There was no such barrier on the Feather River, where the proposed $400 million concrete Oroville Dam, planned as the world's largest, is still a paper dream tabled by legislative inertia. The Feather went berserk. It swept madly to its confluence with the Yuba River in the peach country just southwest of Marysville (pop. 12,500) and Yuba City (pop. 8,000). Advised to flee across the river to their sister town, the people of Marysville quickly found themselves scrambling for their lives in Yuba City, where the flood demolished levees while dikes held fast in Marysville.

"A Tricky One." Upon Yuba City, jammed now with 21,000 people, helicopter rescue pilots descended with precision and courage. Coast Guard Lieut. Henry J. Pfeiffer and crew saved 138 people, helped keep the number of Yuba City deaths miraculously low. Spotting a paralyzed woman and her husband on a roof, Pfeiffer found a tall TV aerial obstructing his way, neatly snipped guy wires with his rotor blades, blew over the antenna with his rotor wash. When the man was unable to lift his wife into a rescue basket, Pfeiffer hooked one 'copter wheel under the eaves of the house, held steady while a crewman hopped onto the roof to help. "Kind of a tricky one," said Pilot Pfeiffer.
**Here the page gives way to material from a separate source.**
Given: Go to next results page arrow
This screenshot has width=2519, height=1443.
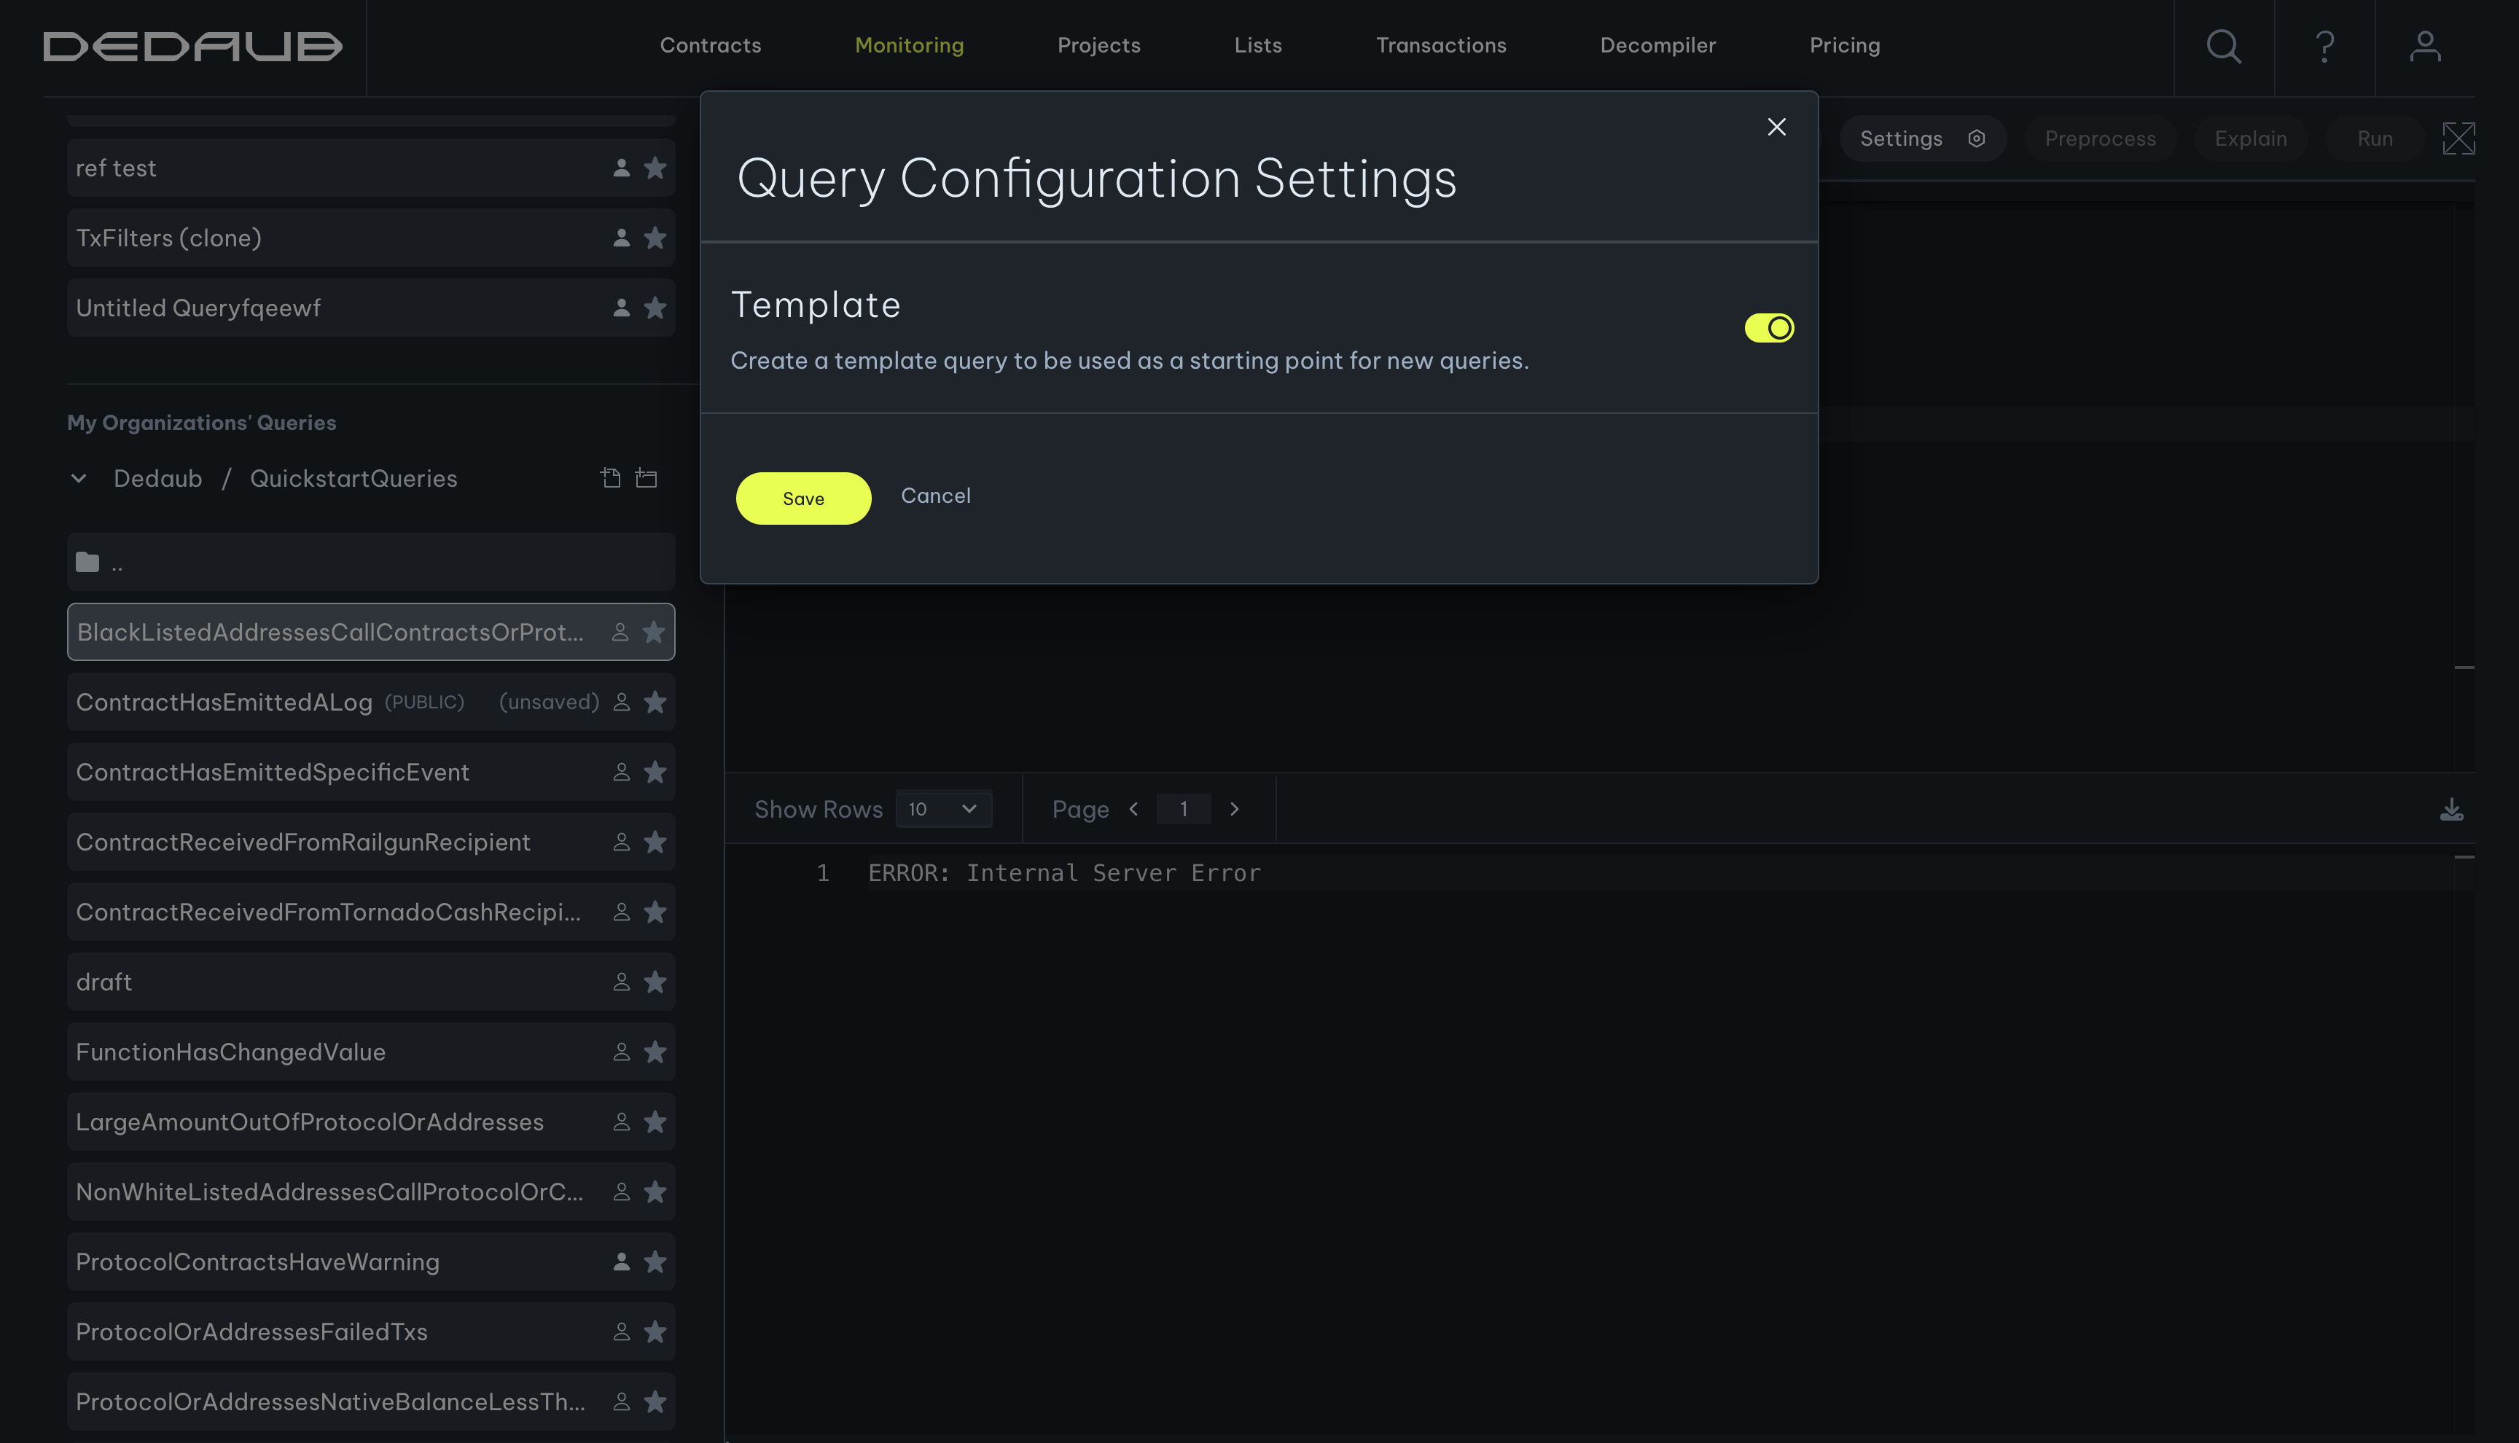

On a flooded road near Yuba City, Navy Lieut. Jack L. Caldwell, Coast Guard Lieut. Dick Leisy and Aviation Mechanic Clifford Covert effected a brave 'copter rescue of travelers trapped in cars. Holding her two-year-old son, Mrs. Norma Bartlett shivered in water atop her overturned car, looking from the air as if she were sitting on the water. Lowered with a rubber raft past a string of high tension wires, Lieut. Leisy reached Mrs. Bartlett, was swept away before he could save motorists on other cars nearby. Mechanic Covert, a nonswimmer, then asked to go down, held fast to another woman and child on a car. A second 'copter pulled Leisy's rescue raft back to the scene. Eight people were saved.

As the mighty waters receded and President Eisenhower declared the state a "major disaster" area, Californians began badgering their legislature and the Federal Government for new dam-building money as soon as possible.